┏━━

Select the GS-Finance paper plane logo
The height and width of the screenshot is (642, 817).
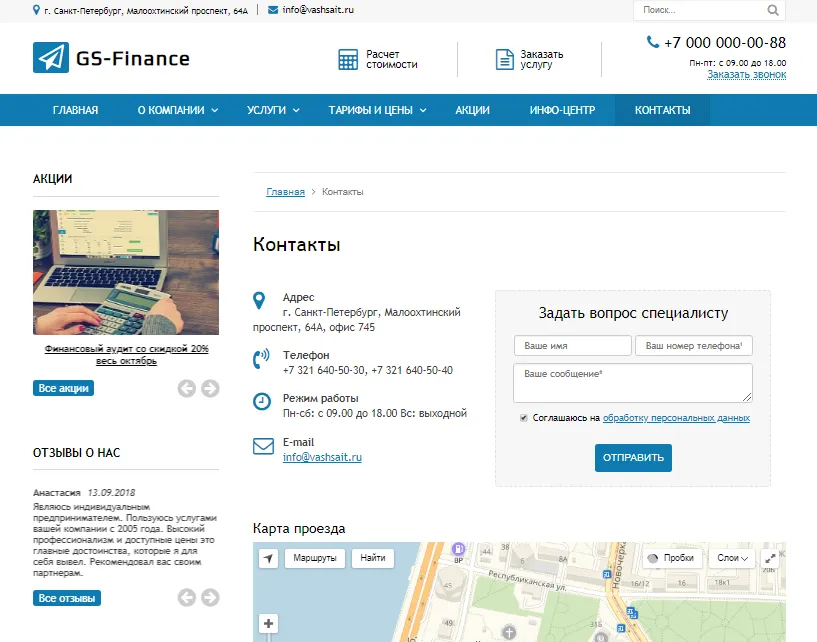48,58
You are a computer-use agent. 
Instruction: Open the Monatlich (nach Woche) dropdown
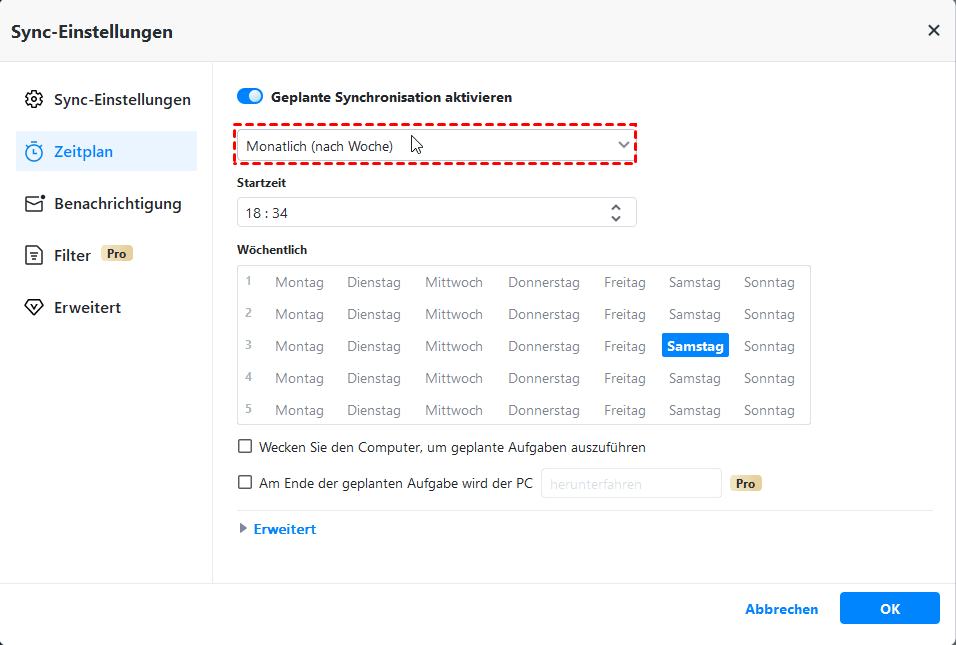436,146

┗━━

TASK DESCRIPTION: Exactly the lines from the one that contains "Instruction: Open the" to the last line of the data, both included, should be set down, and no pictures should appear among them.

SOLUTION TO THE EXERCISE:
Instruction: Open the Monatlich (nach Woche) dropdown
436,146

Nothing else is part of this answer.